An ambitious initiative led by Facebook and telecom carriers—dubbed 2Africa—has tabbed Alcatel Submarine Systems to supply 37,000 km of cable that is nearly triple the existing data capacity from sub-sea cables now serving Africa.
Per multiple media reports, Facebook Inc. and some of the world’s largest telecom carriers—including China Mobile, South Africa’s MTN, France’s Orange and Britain’s Vodafone as well as local network operators on the project—are joining forces to build the massive sub-sea cable, which is designed to bring more reliable and faster internet across Africa.

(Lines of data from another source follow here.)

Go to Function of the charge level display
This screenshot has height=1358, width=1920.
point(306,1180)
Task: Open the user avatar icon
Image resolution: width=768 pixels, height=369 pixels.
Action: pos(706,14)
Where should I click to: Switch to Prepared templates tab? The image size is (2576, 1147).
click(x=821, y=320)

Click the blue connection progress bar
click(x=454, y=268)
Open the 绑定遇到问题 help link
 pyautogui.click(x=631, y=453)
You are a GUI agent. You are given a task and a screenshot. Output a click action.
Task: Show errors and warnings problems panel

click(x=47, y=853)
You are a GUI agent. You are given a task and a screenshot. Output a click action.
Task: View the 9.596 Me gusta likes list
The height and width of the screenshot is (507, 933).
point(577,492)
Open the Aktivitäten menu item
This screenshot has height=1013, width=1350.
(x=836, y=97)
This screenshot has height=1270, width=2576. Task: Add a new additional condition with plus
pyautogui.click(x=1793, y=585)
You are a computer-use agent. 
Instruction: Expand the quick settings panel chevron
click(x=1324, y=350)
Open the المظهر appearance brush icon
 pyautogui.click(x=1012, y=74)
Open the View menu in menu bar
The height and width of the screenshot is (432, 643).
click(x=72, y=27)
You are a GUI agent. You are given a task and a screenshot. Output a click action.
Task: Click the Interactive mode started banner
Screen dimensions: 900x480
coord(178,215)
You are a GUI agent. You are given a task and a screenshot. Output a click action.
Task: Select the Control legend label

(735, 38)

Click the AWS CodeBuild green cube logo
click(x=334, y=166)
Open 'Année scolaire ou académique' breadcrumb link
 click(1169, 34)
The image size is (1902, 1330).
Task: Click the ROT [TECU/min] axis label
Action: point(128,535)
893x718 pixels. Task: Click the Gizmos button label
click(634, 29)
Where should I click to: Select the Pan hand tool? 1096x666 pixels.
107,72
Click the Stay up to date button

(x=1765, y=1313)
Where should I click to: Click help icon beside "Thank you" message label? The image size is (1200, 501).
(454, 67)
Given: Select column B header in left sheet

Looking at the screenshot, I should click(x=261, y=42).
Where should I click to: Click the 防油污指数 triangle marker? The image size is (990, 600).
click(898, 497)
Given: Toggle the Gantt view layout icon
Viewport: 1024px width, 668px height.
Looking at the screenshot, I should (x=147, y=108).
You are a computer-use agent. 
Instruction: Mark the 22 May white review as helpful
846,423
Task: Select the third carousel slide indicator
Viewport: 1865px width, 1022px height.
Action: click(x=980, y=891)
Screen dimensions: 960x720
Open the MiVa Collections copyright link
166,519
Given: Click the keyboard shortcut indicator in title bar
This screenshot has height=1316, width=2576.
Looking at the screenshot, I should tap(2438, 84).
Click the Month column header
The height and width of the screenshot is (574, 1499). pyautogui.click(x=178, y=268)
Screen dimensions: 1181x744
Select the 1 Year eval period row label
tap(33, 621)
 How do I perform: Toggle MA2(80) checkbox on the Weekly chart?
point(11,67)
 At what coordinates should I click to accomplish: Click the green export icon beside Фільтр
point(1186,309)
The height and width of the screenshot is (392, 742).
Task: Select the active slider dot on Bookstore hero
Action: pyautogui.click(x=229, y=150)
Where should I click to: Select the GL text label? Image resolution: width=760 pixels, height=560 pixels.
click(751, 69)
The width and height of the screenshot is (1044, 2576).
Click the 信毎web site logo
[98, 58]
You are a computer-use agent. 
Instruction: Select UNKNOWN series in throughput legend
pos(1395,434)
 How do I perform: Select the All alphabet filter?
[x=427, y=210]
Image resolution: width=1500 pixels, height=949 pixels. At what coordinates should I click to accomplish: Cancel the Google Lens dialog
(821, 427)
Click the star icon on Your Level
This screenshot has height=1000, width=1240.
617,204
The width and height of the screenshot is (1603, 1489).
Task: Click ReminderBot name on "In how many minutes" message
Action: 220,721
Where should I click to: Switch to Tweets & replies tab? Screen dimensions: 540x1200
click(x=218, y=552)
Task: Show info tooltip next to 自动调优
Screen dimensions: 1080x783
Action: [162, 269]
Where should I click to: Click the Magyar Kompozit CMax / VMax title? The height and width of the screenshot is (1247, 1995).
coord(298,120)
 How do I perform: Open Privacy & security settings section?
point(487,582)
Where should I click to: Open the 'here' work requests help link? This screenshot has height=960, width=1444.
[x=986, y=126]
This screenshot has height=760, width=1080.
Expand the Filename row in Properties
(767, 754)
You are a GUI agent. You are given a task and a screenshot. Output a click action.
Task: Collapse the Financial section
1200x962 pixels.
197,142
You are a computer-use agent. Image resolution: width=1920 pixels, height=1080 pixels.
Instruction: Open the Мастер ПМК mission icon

The cost of the project will be just under $1 billion, according to one report that cited anonymous sources described as being “familiar with the project."
2Africa will connect Europe to the Middle East and 16 African countries, according to the reports. The undersea cable sector is experiencing a resurgence. Now tech giants, led by Facebook and Alphabet Inc.’s Google, are behind some 80% of the recent investment in transatlantic cable, driven by demand for fast-data transfers used for streaming movies to social messaging.
“2Africa is a continuation of our ongoing efforts to expand global network infrastructure,” a statement from Facebook said. “We have collaborated with partners all over the world to build several subsea fiber-optic cables that are leading the industry in terms of reach, capacity, and flexibility.”
The 2Africa cable will be one of the longest in the world, trailing Sea-Me-We 3, which is 39,000 km long and connects 33 countries, according to Submarine Cable Networks. Of note, Google is also working on an underwater cable, called Equiano, which would connect Africa with Europe.